# LISTED ENTRIES
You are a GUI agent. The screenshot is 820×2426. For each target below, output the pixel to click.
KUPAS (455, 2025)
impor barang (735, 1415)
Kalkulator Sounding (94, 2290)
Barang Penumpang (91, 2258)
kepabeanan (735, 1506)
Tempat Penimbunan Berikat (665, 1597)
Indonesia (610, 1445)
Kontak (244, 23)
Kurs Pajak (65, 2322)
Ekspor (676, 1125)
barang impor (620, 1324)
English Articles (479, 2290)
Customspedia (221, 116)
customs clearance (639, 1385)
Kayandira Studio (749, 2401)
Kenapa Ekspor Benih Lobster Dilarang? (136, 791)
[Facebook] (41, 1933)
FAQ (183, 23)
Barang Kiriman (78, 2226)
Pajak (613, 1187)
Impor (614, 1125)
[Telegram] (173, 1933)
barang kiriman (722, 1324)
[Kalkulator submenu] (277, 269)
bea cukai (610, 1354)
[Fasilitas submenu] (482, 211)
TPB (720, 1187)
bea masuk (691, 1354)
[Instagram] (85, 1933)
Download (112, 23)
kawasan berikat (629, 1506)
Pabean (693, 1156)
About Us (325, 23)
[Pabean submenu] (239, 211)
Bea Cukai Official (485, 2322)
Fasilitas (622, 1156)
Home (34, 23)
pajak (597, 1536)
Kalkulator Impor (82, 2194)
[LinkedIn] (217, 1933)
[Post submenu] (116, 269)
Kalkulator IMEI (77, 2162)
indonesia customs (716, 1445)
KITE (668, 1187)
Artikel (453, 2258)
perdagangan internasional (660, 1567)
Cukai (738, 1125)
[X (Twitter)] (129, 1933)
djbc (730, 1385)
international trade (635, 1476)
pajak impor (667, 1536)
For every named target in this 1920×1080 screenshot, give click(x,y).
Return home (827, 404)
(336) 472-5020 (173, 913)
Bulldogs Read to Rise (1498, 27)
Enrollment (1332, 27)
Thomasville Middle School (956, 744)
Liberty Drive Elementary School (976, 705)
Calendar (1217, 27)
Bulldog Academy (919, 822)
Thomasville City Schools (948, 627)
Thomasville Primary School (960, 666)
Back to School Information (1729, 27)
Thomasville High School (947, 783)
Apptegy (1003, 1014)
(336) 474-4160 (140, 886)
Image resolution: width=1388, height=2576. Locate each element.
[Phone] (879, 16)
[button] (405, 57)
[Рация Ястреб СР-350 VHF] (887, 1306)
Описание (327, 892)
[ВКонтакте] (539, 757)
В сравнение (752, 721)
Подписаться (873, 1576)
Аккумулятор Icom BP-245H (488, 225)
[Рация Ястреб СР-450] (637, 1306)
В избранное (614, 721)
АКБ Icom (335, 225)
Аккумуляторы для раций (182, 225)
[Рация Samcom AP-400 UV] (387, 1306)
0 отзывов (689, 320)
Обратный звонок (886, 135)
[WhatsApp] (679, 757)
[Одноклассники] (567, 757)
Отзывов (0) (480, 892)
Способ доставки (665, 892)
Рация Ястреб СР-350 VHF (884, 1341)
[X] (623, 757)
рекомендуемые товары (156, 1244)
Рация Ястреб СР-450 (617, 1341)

# DIRECTIONS
Write out the records above again, keeping each one identical to the original.

# OUTPUT FOR THIS TASK
You are a GUI agent. The screenshot is 820×2426. For each target below, output the pixel to click.
KUPAS (455, 2025)
impor barang (735, 1415)
Kalkulator Sounding (94, 2290)
Barang Penumpang (91, 2258)
kepabeanan (735, 1506)
Tempat Penimbunan Berikat (665, 1597)
Indonesia (610, 1445)
Kontak (244, 23)
Kurs Pajak (65, 2322)
Ekspor (676, 1125)
barang impor (620, 1324)
English Articles (479, 2290)
Customspedia (221, 116)
customs clearance (639, 1385)
Kayandira Studio (749, 2401)
Kenapa Ekspor Benih Lobster Dilarang? (136, 791)
[Facebook] (41, 1933)
FAQ (183, 23)
Barang Kiriman (78, 2226)
Pajak (613, 1187)
Impor (614, 1125)
[Telegram] (173, 1933)
barang kiriman (722, 1324)
[Kalkulator submenu] (277, 269)
bea cukai (610, 1354)
[Fasilitas submenu] (482, 211)
TPB (720, 1187)
bea masuk (691, 1354)
[Instagram] (85, 1933)
Download (112, 23)
kawasan berikat (629, 1506)
Pabean (693, 1156)
About Us (325, 23)
[Pabean submenu] (239, 211)
Bea Cukai Official (485, 2322)
Fasilitas (622, 1156)
Home (34, 23)
pajak (597, 1536)
Kalkulator Impor (82, 2194)
[LinkedIn] (217, 1933)
[Post submenu] (116, 269)
Kalkulator IMEI (77, 2162)
indonesia customs (716, 1445)
KITE (668, 1187)
Artikel (453, 2258)
perdagangan internasional (660, 1567)
Cukai (738, 1125)
[X (Twitter)] (129, 1933)
djbc (730, 1385)
international trade (635, 1476)
pajak impor (667, 1536)
For every named target in this 1920×1080 screenshot, give click(x,y).
Return home (827, 404)
(336) 472-5020 (173, 913)
Bulldogs Read to Rise (1498, 27)
Enrollment (1332, 27)
Thomasville Middle School (956, 744)
Liberty Drive Elementary School (976, 705)
Calendar (1217, 27)
Bulldog Academy (919, 822)
Thomasville City Schools (948, 627)
Thomasville Primary School (960, 666)
Back to School Information (1729, 27)
Thomasville High School (947, 783)
Apptegy (1003, 1014)
(336) 474-4160 (140, 886)
Image resolution: width=1388, height=2576. Locate each element.
[Phone] (879, 16)
[button] (405, 57)
[Рация Ястреб СР-350 VHF] (887, 1306)
Описание (327, 892)
[ВКонтакте] (539, 757)
В сравнение (752, 721)
Подписаться (873, 1576)
Аккумулятор Icom BP-245H (488, 225)
[Рация Ястреб СР-450] (637, 1306)
В избранное (614, 721)
АКБ Icom (335, 225)
Аккумуляторы для раций (182, 225)
[Рация Samcom AP-400 UV] (387, 1306)
0 отзывов (689, 320)
Обратный звонок (886, 135)
[WhatsApp] (679, 757)
[Одноклассники] (567, 757)
Отзывов (0) (480, 892)
Способ доставки (665, 892)
Рация Ястреб СР-350 VHF (884, 1341)
[X] (623, 757)
рекомендуемые товары (156, 1244)
Рация Ястреб СР-450 (617, 1341)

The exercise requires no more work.